Lack of Correlation Between Membrane CD30 Expression and Cytokine Secretion Pattern in Allergen‐Primed Naive Cord Blood T‐Cell Lines and Clones

Various surface molecules are expressed by activated T cells. Among them, the CD30 antigen has been proposed as a reproducible marker that identifies a subset of differentiated and/or activated T lymphocytes that produce T helper (Th)‐2‐type cytokines, i.e. interleukin (IL)‐4 and IL‐5. However, because CD30 has mainly been detected on established T‐cell clones, it is still unclear whether a priming allergen and/or cytokine can induce its membrane expression on naive T cells, perhaps in parallel with the up‐regulation of other relevant activation markers, such as CD25, HLA‐DR and L‐selectin. It is also unknown whether proper allergen stimulation affects the cytokine secretion pattern by CD30 + T‐cell clones derived from antigen‐unprimed (naive) T lymphocytes. More information on these questions was sought by adopting a model that used cord blood as a source of virgin T cells and exposing them to native cypress allergen or cytokine (IL‐2 or IL‐4) stimulation, as well as to conventional polyclonal activators such as PHA or anti‐CD3. Peripheral blood MC from four adult cypress‐sensitive patients was also assayed and used as controls for all culture experiments. Freshly isolated cord and adult T cells did not express the CD30 antigen on their membrane.
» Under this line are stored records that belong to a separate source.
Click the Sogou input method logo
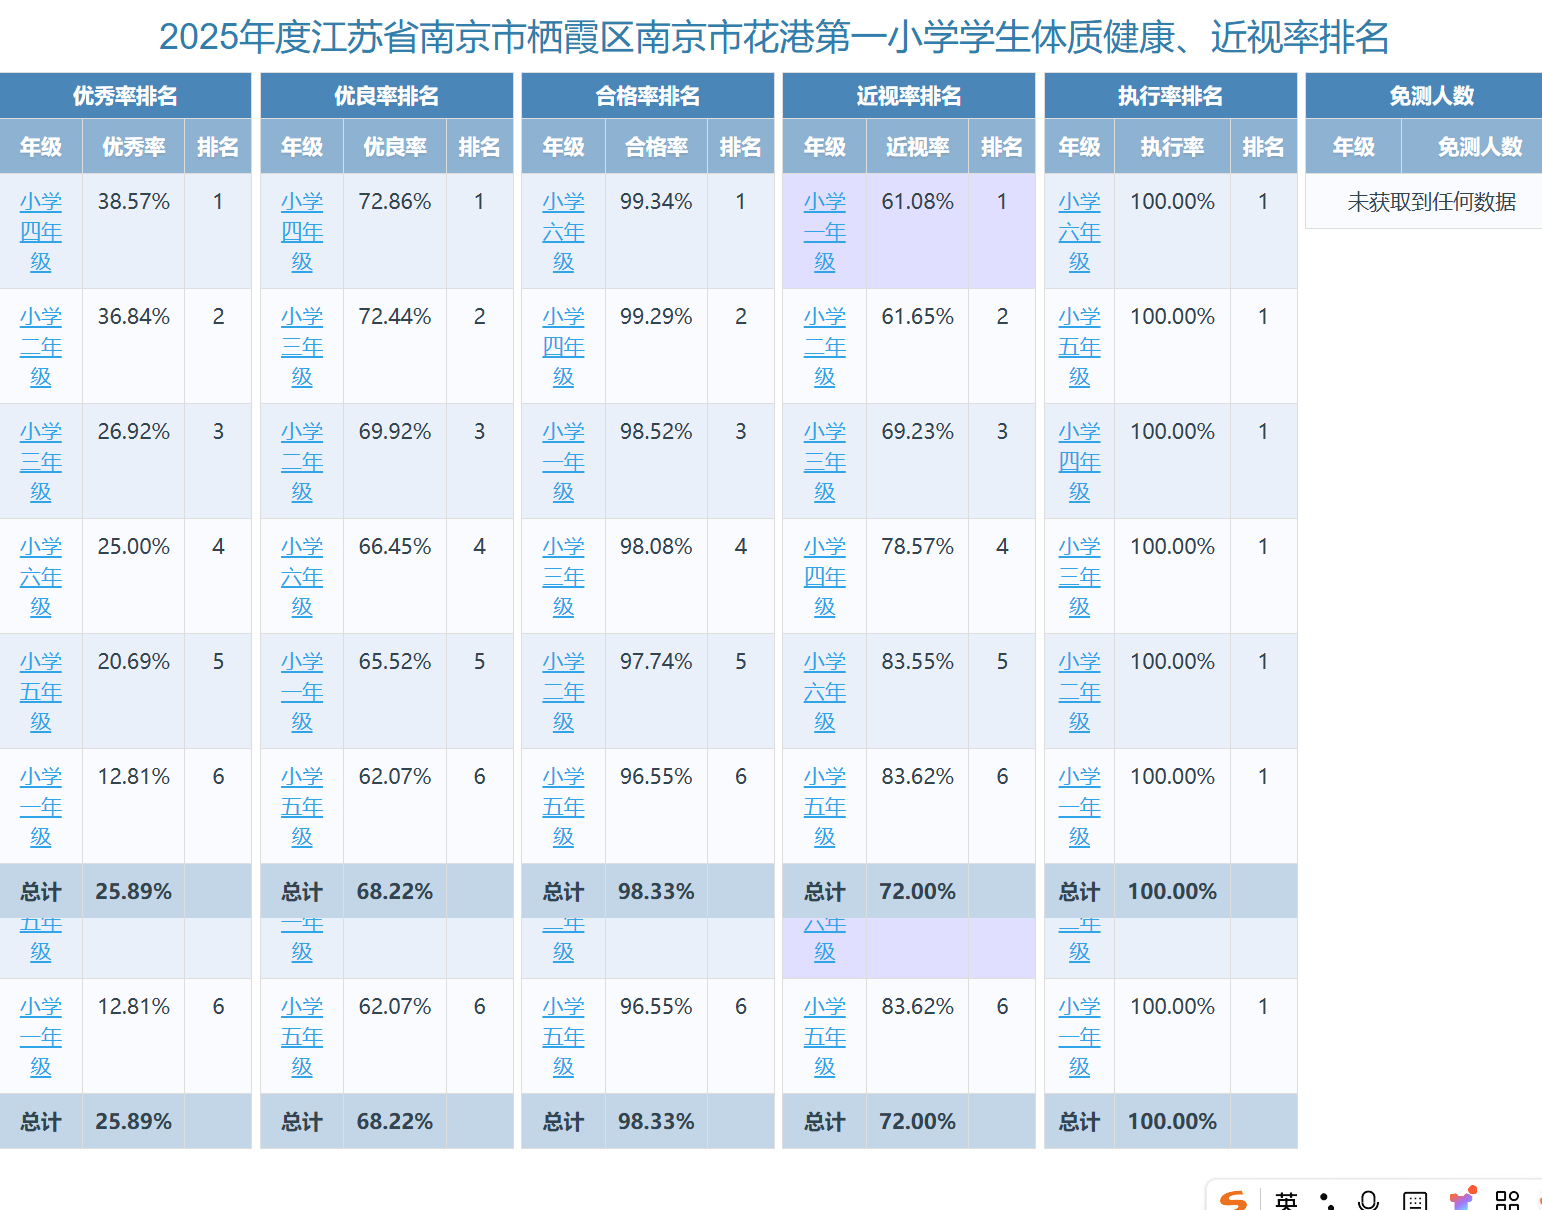Image resolution: width=1542 pixels, height=1210 pixels. click(x=1234, y=1200)
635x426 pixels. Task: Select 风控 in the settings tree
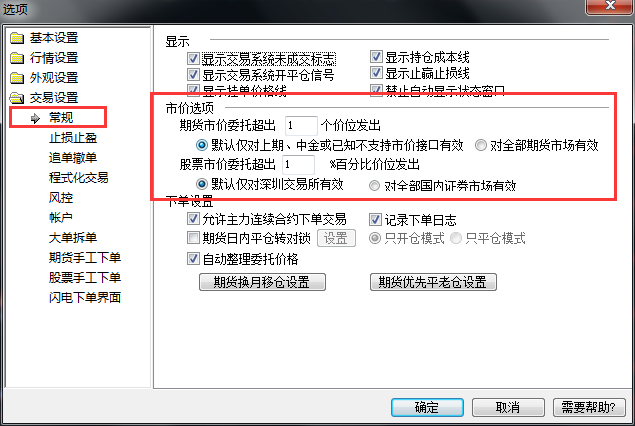click(x=61, y=197)
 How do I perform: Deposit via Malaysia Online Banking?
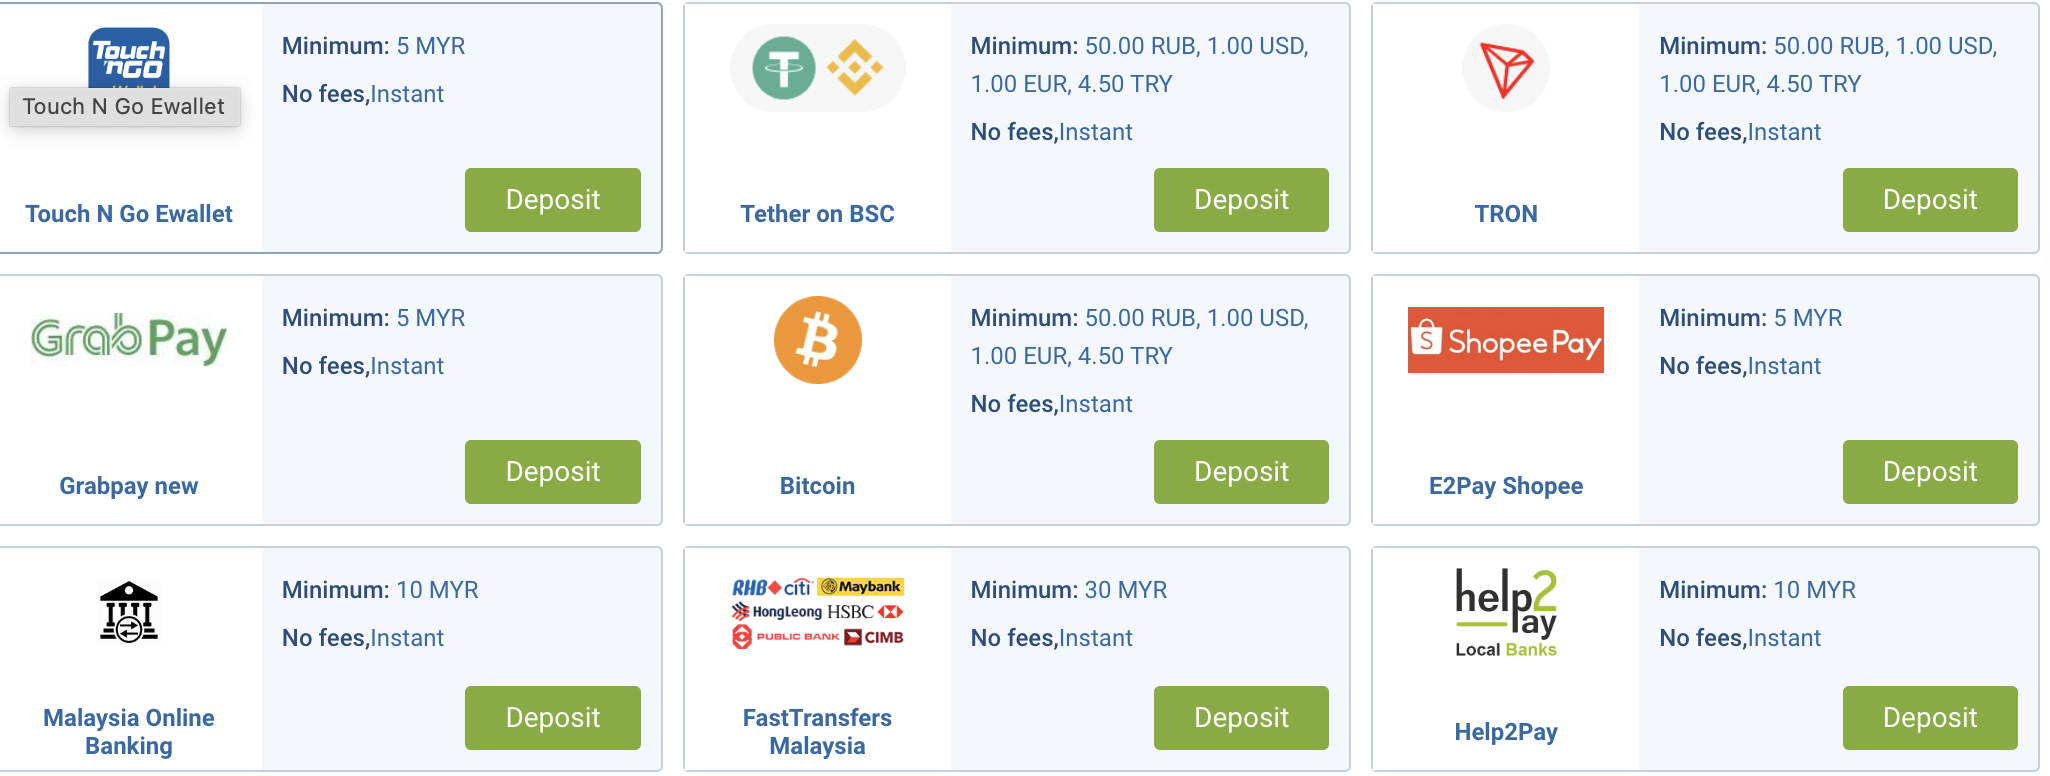point(552,718)
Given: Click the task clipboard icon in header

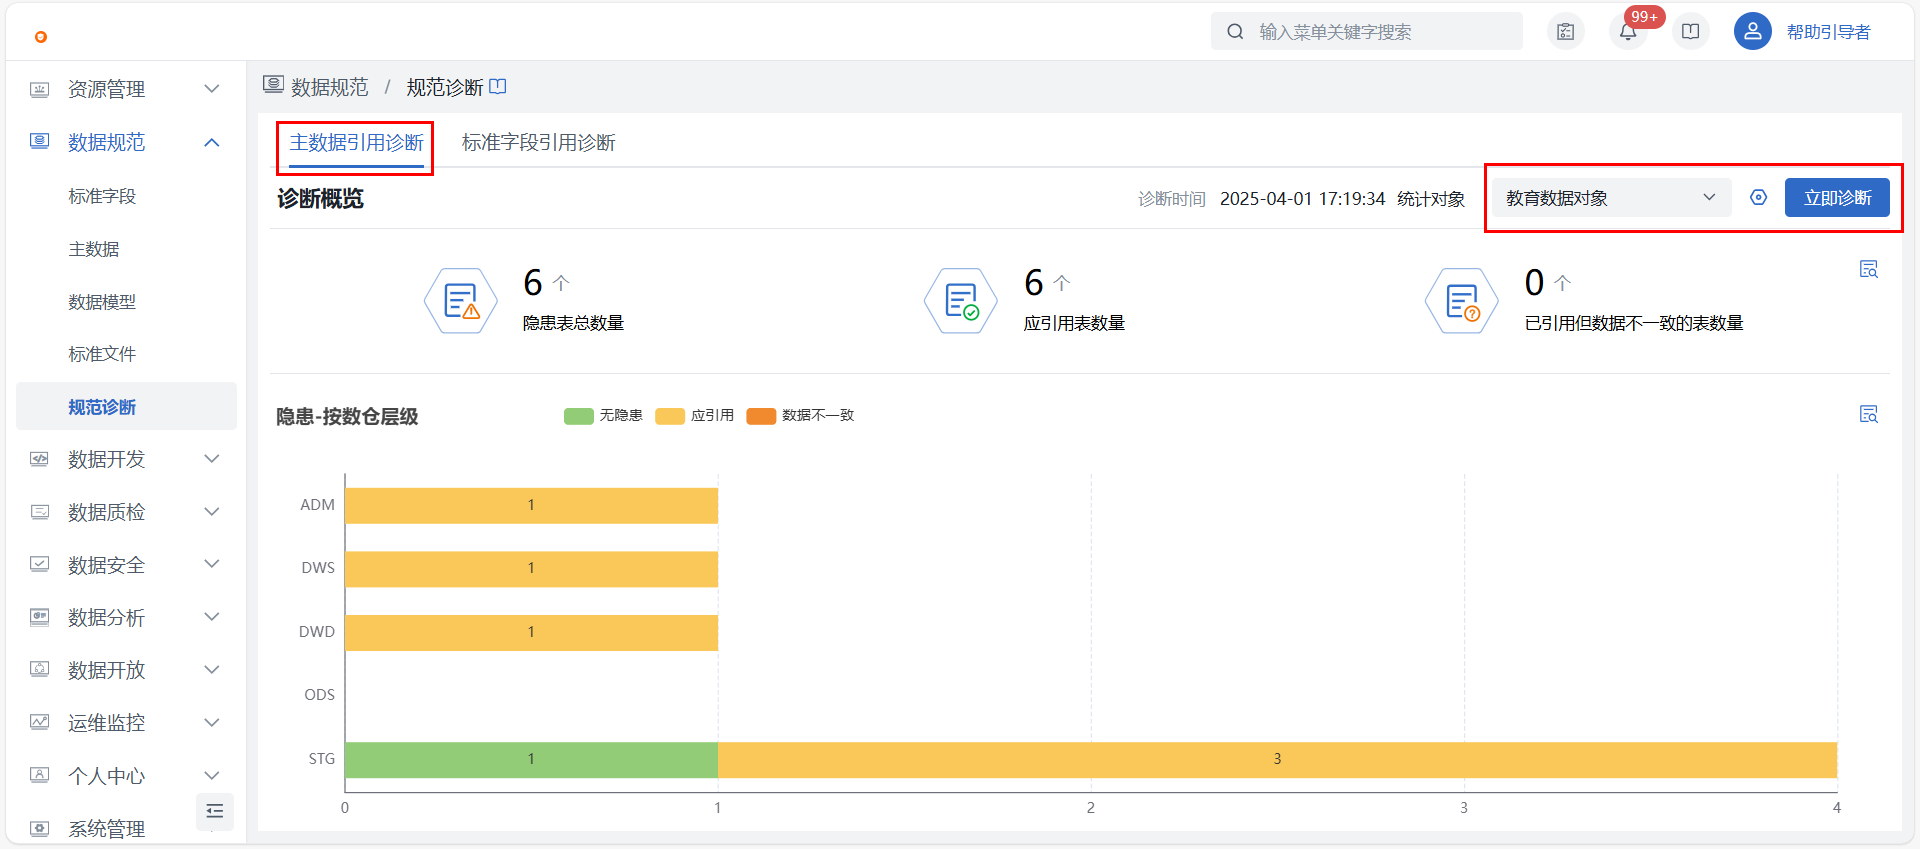Looking at the screenshot, I should [1566, 32].
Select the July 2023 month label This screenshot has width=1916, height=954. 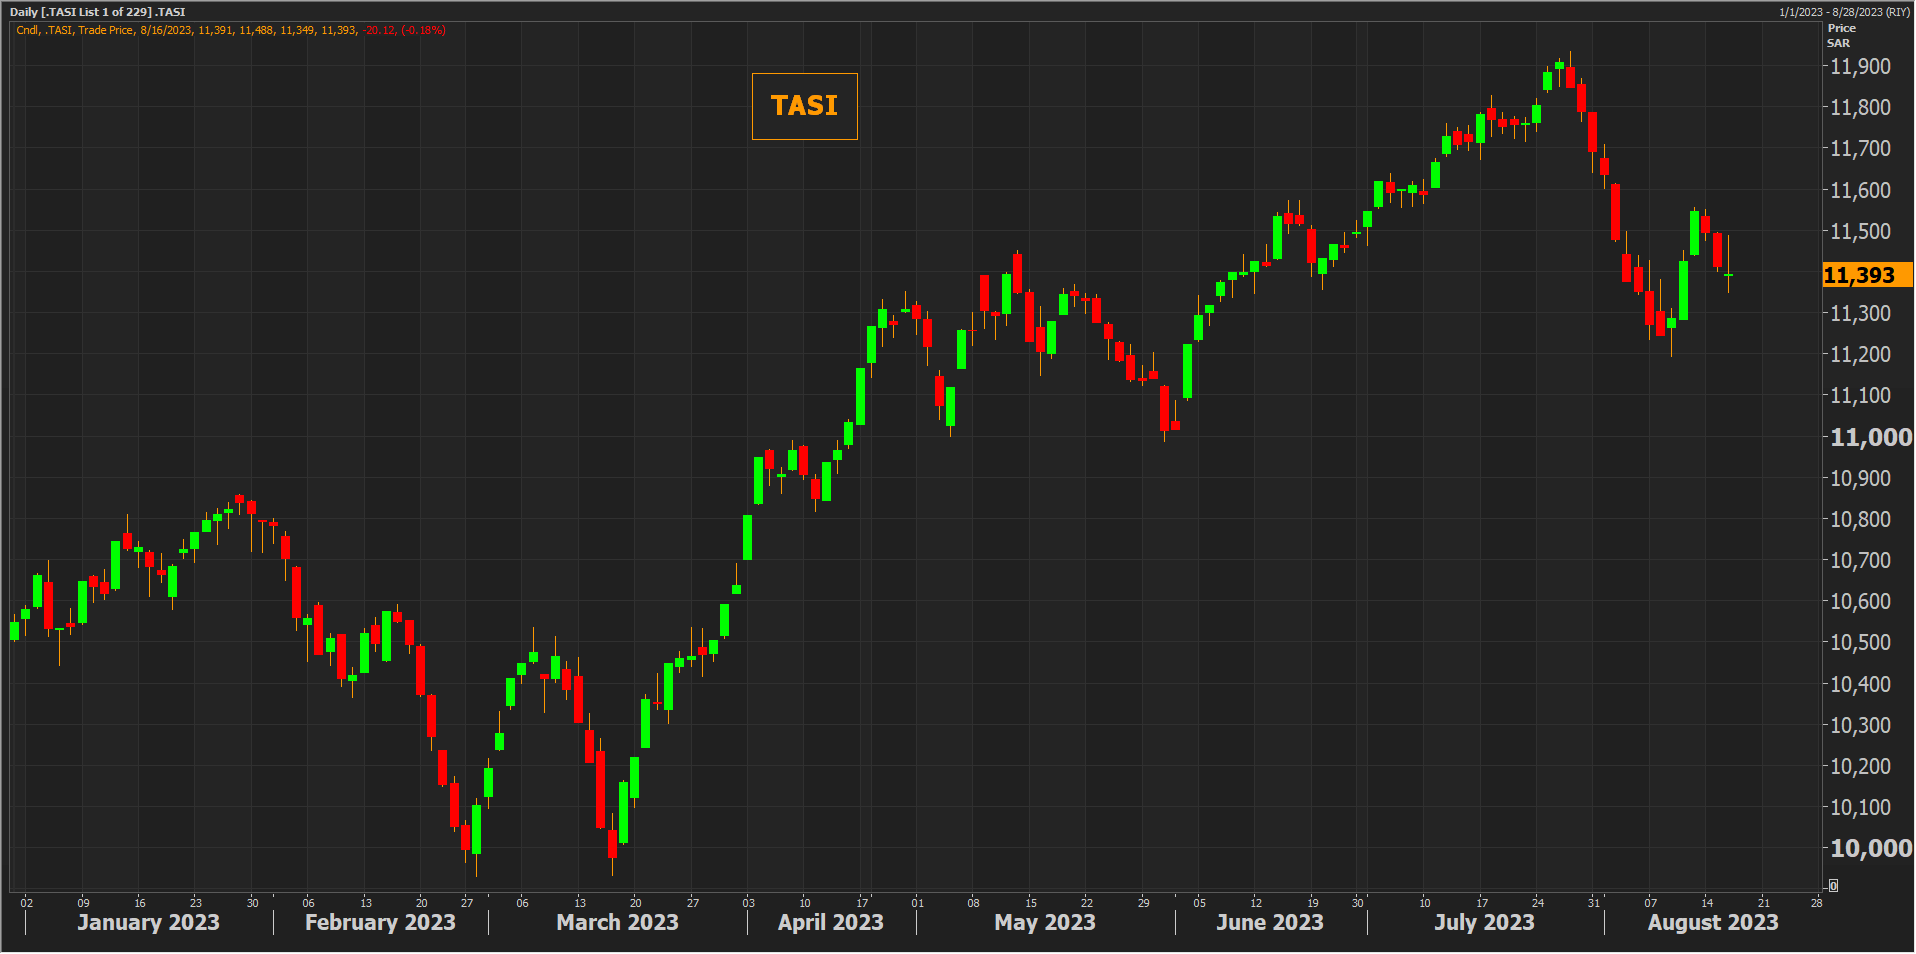tap(1484, 922)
Many of the stimulating agents tested were able to up‐regulate the expression of CD30. However, despite high expression of this molecule, cloned allergen‐specific cord CD4 + T lymphocytes were unable to produce IFN‐γ and/or IL‐4. In contrast, they retained the capability to produce IL‐2. Thus, expression of the CD30 antigen on virgin T cells does not correlate with a polarized model of T helper (Th)‐1 or Th‐2 cytokine‐producing cells, suggesting that these types of lymphokine‐secreting lymphocytes are not a paradigmatic example of T‐cell subpopulations that display stable phenotypical features.